“Ora, aí está um desafio para comentadores e jornalistas que pretendam ser isentos: se querem usar o termo ‘geringonça’ para se referirem aos acordos de esquerda arranjem também um para os partidos de direita. Ou talvez fosse mais adequado guardarem as graçolas para os humoristas.”
Esta frase, recente de dias, é de Estrela Serrano no seu blogue Vai e Vem. A autora desta recomendação doutoral foi assessora de Mário Soares e é dada no Twitter como “professora, investigadora de média, jornalismo, comunicação institucional, comunicação política”, sem a parte da assessoria.
Talvez não seja necessário ir mais longe e procurar outros exemplos (que os há, por aí, embora de ascendência menos ilustre) da tendência que está a generalizar-se de começar a condicionar os jornalistas nas suas apreciações do governo da tríade PS-BE-PCP.
A questão, neste caso, foi a da “geringonça”, designação aplicada por Vasco Pulido Valente ao actual governo e depois popularizada por Paulo Portas. A palavra caiu no goto de muita gente e é usada com alguma liberalidade, naturalmente com maior gosto por parte de quem não consegue ser apoiante do Governo e do seu chefe.
Ao ler o texto da distinta criatura, pensei que ele fosse terminar por uma recomendação que tecnicamente até seria correcta: ponham aspas na geringonça. Ou seja, se é notícia, ponham aspas; se é opinião… chamem-lhe o que quiserem. Ou mesmo, segundo a moda actual, “alegada geringonça”. E se é legítimo pedir “isenção” aos jornalistas (objectividade seria no entanto mais rigoroso), já é muito mais discutível exigi-la aos que vendem não jornalismo mas opinião: os comentadores.
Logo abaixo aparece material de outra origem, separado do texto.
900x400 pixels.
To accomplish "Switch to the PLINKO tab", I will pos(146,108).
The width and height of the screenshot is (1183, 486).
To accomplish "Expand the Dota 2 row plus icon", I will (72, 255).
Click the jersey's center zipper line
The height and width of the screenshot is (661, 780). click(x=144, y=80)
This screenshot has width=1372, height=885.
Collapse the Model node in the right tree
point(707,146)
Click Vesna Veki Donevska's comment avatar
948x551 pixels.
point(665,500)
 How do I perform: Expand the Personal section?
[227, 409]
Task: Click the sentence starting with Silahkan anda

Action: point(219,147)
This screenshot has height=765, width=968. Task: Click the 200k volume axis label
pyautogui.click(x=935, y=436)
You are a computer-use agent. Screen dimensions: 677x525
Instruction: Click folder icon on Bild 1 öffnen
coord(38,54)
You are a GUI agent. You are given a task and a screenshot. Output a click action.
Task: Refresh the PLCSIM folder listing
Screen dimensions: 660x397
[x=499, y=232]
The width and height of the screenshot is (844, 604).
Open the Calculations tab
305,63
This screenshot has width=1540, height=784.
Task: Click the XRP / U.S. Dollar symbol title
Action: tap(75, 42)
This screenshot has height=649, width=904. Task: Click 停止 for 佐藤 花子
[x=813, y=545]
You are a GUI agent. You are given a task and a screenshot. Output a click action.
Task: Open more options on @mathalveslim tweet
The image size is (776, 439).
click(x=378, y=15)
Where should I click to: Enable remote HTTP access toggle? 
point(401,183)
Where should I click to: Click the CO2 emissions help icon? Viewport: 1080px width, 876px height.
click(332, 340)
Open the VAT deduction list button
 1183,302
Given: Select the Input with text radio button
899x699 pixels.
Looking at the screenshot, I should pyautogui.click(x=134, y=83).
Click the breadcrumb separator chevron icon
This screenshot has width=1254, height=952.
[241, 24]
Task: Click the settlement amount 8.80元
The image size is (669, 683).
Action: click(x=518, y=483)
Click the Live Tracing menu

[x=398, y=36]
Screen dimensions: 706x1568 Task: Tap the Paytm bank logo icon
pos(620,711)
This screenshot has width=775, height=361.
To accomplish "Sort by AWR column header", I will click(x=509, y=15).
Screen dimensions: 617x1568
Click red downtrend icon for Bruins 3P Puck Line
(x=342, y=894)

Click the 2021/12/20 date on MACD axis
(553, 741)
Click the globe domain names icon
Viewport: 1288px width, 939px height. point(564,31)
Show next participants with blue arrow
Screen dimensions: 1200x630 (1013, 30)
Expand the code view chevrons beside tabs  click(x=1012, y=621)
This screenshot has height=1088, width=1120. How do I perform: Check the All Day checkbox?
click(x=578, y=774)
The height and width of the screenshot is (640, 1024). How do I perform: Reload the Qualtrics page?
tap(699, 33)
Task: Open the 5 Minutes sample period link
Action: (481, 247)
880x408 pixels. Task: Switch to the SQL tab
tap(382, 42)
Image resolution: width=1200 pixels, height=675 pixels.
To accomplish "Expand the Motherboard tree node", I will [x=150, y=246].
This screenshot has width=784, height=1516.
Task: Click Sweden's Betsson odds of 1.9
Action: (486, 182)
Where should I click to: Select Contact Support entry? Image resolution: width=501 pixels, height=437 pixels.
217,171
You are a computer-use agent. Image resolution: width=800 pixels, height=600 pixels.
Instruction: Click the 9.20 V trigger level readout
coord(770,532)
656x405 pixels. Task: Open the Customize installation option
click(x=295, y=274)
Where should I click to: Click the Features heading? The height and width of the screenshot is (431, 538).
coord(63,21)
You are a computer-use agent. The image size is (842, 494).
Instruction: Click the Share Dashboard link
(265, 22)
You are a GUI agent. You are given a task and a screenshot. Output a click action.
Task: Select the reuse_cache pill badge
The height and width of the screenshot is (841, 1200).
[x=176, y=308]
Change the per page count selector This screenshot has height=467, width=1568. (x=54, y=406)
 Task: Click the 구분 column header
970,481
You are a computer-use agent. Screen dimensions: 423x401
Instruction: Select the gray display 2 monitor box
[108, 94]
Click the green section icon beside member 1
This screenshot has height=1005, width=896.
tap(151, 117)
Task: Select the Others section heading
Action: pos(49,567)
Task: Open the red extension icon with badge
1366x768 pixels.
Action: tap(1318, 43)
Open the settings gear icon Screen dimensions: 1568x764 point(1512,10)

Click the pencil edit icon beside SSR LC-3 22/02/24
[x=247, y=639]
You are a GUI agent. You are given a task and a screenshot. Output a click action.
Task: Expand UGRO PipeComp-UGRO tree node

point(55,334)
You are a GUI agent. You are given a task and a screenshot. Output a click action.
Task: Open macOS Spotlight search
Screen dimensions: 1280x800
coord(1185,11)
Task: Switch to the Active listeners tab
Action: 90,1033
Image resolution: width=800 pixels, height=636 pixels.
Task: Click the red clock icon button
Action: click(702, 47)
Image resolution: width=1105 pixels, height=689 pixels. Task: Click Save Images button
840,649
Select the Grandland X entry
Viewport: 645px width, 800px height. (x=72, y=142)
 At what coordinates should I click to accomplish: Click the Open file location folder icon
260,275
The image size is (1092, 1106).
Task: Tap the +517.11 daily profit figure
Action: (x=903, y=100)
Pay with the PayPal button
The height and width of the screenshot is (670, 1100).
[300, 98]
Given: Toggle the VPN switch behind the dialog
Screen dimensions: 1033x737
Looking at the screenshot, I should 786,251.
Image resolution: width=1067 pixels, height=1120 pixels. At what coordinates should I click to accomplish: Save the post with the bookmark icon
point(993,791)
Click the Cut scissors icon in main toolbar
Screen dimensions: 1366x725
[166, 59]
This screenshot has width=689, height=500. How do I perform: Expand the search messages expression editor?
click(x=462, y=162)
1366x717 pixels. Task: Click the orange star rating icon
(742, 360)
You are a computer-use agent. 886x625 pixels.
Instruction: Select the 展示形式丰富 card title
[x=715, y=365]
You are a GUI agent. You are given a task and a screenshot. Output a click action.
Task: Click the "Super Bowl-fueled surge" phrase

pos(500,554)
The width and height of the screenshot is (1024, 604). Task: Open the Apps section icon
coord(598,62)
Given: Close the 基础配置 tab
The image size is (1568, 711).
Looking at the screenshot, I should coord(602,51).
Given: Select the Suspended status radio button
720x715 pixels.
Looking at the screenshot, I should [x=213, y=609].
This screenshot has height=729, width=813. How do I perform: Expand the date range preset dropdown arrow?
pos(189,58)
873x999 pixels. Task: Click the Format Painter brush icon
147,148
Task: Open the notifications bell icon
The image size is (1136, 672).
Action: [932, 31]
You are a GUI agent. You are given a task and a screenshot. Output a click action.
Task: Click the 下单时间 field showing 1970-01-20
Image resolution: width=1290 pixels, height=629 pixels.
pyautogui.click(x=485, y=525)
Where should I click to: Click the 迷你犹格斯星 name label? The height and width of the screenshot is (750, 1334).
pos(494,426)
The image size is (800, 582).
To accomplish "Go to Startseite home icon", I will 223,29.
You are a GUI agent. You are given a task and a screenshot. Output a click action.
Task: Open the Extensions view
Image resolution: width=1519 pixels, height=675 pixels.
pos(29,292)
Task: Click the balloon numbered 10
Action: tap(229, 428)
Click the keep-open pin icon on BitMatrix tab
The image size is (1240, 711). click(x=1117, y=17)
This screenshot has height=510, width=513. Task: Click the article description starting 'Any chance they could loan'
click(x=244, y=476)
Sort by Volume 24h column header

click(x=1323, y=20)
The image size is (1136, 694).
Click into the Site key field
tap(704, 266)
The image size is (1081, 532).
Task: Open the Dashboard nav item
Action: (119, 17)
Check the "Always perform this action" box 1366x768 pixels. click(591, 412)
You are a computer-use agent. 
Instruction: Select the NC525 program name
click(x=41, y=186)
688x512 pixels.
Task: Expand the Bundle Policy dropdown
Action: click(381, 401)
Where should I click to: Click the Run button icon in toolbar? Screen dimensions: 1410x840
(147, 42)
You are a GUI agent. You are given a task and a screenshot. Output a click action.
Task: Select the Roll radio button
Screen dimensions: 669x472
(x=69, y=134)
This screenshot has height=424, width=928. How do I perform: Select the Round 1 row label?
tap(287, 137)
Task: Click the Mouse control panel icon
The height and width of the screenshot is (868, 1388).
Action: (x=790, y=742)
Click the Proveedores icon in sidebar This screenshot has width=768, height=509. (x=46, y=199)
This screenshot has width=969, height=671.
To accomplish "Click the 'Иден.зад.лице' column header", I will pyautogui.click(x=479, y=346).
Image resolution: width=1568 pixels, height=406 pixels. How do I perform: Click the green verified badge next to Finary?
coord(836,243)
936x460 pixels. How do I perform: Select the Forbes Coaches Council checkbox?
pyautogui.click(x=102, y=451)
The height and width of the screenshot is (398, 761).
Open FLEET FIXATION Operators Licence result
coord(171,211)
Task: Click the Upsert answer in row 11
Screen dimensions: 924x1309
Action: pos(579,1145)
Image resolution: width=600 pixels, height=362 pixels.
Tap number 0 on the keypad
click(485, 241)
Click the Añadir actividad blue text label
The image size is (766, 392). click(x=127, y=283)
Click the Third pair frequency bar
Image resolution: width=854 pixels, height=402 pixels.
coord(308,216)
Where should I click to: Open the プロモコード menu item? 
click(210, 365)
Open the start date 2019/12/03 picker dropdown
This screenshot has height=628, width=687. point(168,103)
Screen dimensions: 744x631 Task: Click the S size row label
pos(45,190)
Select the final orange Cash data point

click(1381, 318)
Estrela Serrano não é uma estreia, no entanto. O actual chefe do Governo atacou, antes das eleições, dois jornalistas, um por SMS e o outro em directo na televisão. E nota-se que, estranhamente, muitos procedimentos governamentais (que se fossem do anterior governo desencadeariam notícias e opiniões incandescentes) são hoje passados em branco com uma inocência virginal de estarrecer.
O aumento de emboscada dos preços dos combustíveis, as contradições entre tudo o que o PS foi dizendo e o que este governo quer fazer ou a ocultação da entrada de uma empresa chinesa na TAP são três exemplos de um muro de silêncio que, na realidade, não só corresponde aos desejos de Estrela Serrano como à velha cumplicidade entre António Costa e alguns sectores da imprensa, passando pelas admoestações públicas (e privadas?) deste último.
E, nisto, o PS está sozinho? Não, o seu aliado n.º 1 também se cala por conveniência política.
O BE, que quando crescer quer ser o PS, tem na sua herança genética o controlo da imprensa e da opinião que não lhes agradam na sua versão trotzkista - maoísta. E o PCP, que já deixou de tentar perceber a sua herança genética e que se revê agora nesse bastião da democracia que é a Coreia do Norte, como se percebe pelo “Avante!”, também alinha (como sempre alinhou) no controlo da verdade a que outros têm direito.
Se tudo isto não se resolver entretanto (a queda do Governo e a sua substituição por qualquer coisa que seja, pelo menos, “melhorzinha”), ainda vamos acordar um dia sob o jugo de uma versão “soft porn” de Kim Jong-il.